• Given data:
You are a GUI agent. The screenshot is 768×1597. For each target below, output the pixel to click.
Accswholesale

...

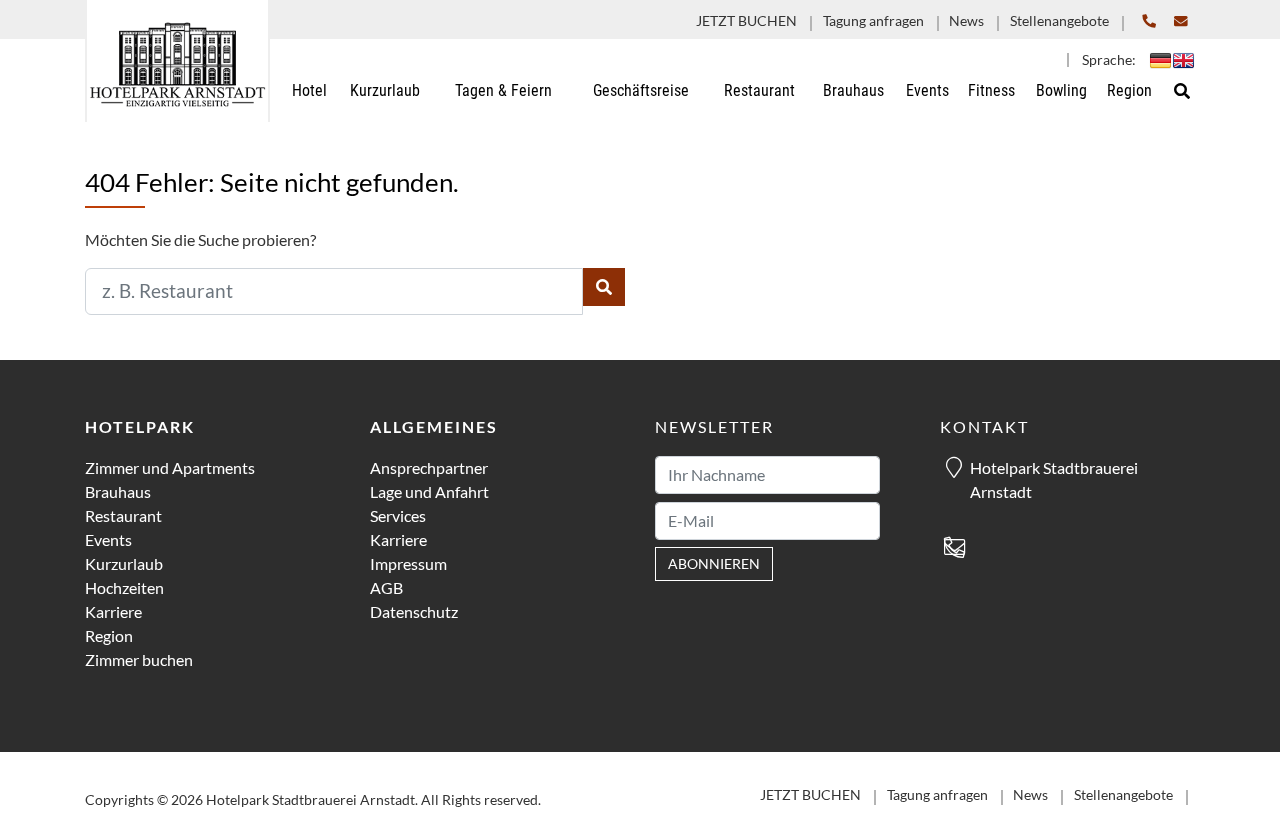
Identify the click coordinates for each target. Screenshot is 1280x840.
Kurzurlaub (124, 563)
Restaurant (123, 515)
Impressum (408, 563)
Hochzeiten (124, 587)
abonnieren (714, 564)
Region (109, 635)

---

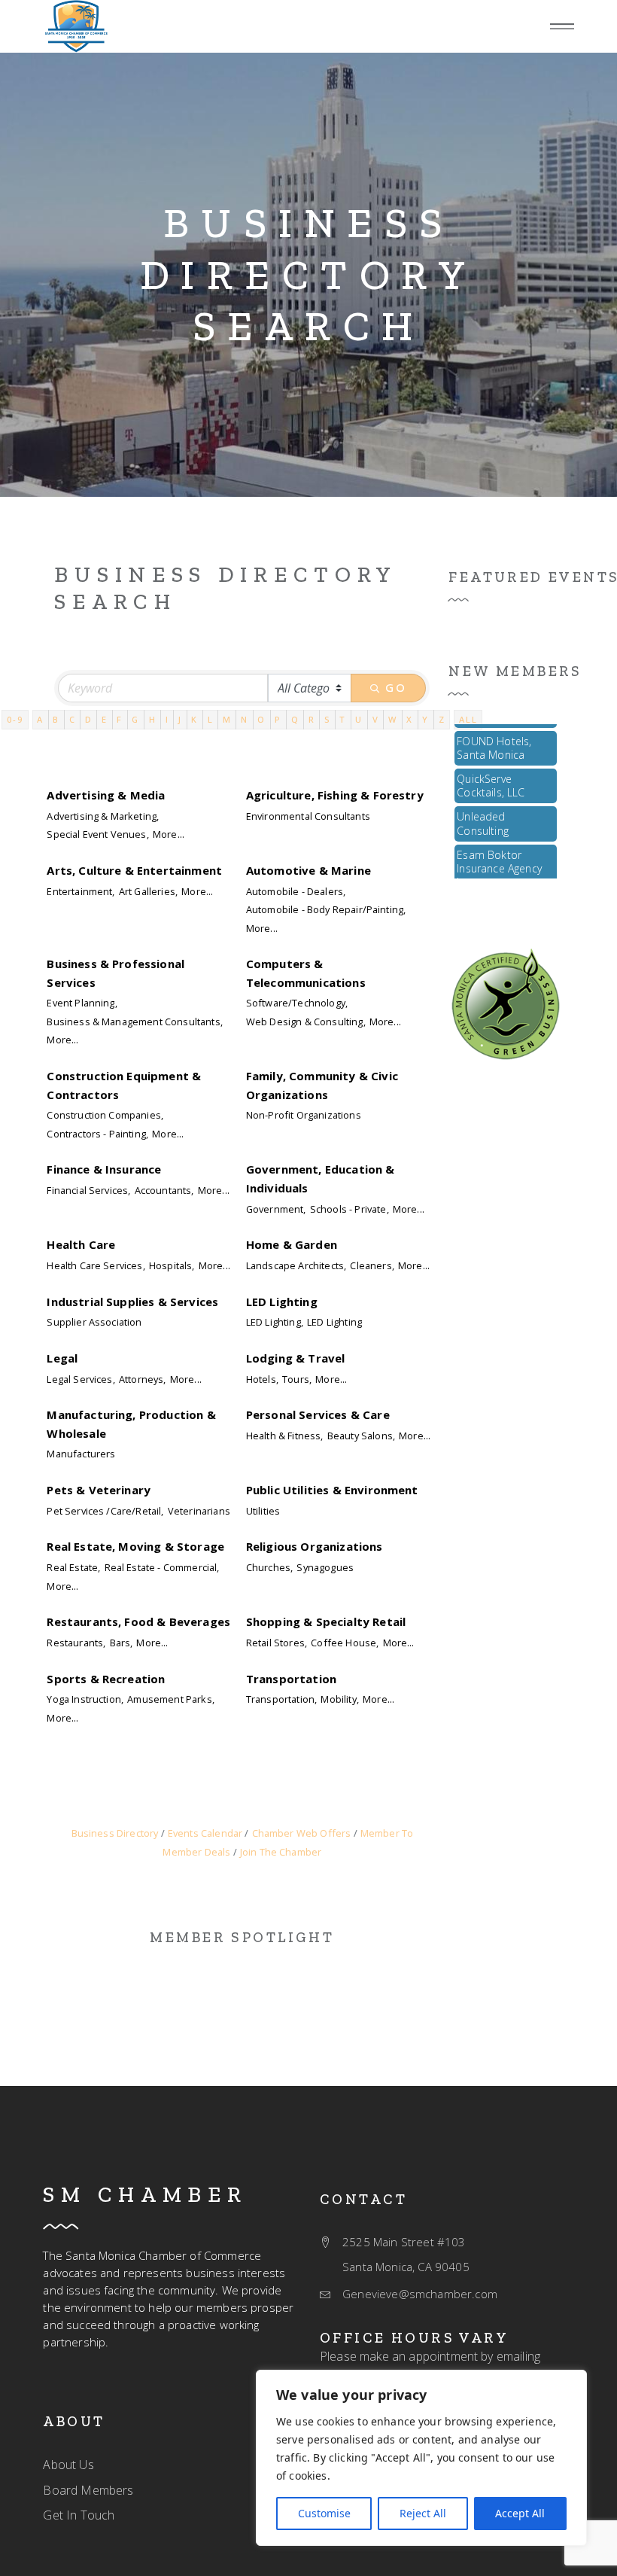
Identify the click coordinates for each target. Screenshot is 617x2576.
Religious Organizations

• Task brief:
Whichever lines of the records above hold the word "click" should all be copied out.

• Expected output:
You are a GUI agent. The screenshot is 768×1597. For each target below, output the pixel to click.
Identify the click coordinates for each target. Screenshot is 1280x840.
Identify the click coordinates for each target. Screenshot is 617x2576.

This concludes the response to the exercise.